Credit Unions Under $1 Billion in Assets Hit Hardest by the Pandemic

Abby Progin – Vice President – Product Management

September 22, 2020

Following the release of the NCUA’s Q2 2020 Credit Union Performance Data, the findings were not surprising: slowed membership growth, a halt in originations and an overall drop in net income. What I did find interesting from the report data, however, was the disproportionate impact on credit unions within each asset category. Credit unions under $1 Billion in assets saw membership decline by almost 6%, and a net worth decrease of 3.6%. While it is not unusual for this asset range to experience slowed membership growth, it is especially difficult during these times due to stalled loan originations and other revenue growth opportunities.

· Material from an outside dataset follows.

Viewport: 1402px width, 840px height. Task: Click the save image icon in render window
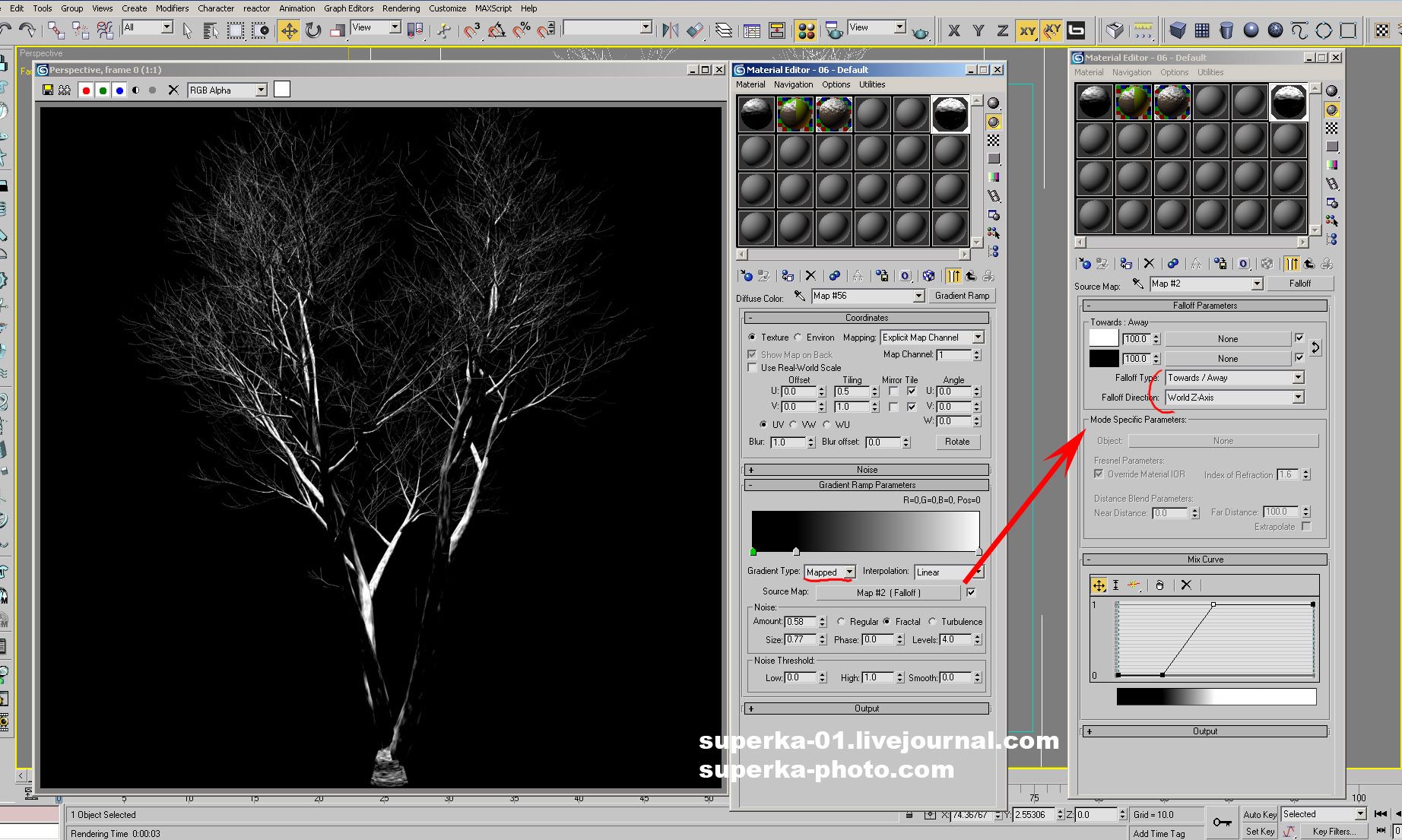[48, 90]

Because this current economic crisis is hitting the American people in drastically different ways depending on occupation type and region, the credit union’s field of membership is also strong indicator of the impact the credit union will experience overall. Many credit unions under $1 Billion in assets tend to have a narrower reach and less diversified membership base which can result in larger percentage of members struggling financially based on unemployment statistics within their segment base. For some time, this will directly stall growth and put bottom lines in severe jeopardy.

In response, credit unions in this asset category are on the hunt for supplemental data elements that can help enhance their current methodologies and analytics used to revamp growth strategies, assess risk, and redesign debt management processes and practices. Specifically, we are seeing a growing demand for predictive modeling and scores that can provide valuable insights into members who are most impacted by this economic crisis and therefore, least likely to repay debt owed. By mapping the scores to each member in the credit union’s loan portfolio, this information can be leveraged as a scientific approach to make more informed and effective business decisions, support interaction with members, and forecast financials more accurately. More specifically, credit unions can use this information to size potential losses and set loss reserves, proactively engage with high risk members, implement smarter collection practices, and rationalize recommendation for Loan Modification or Deferrals.

Credit unions under $1 Billion in assets who take advantage of modeling focused on recession impact and likelihood to recover are taking action to lessen the damaging effects to overall performance due to the pandemic.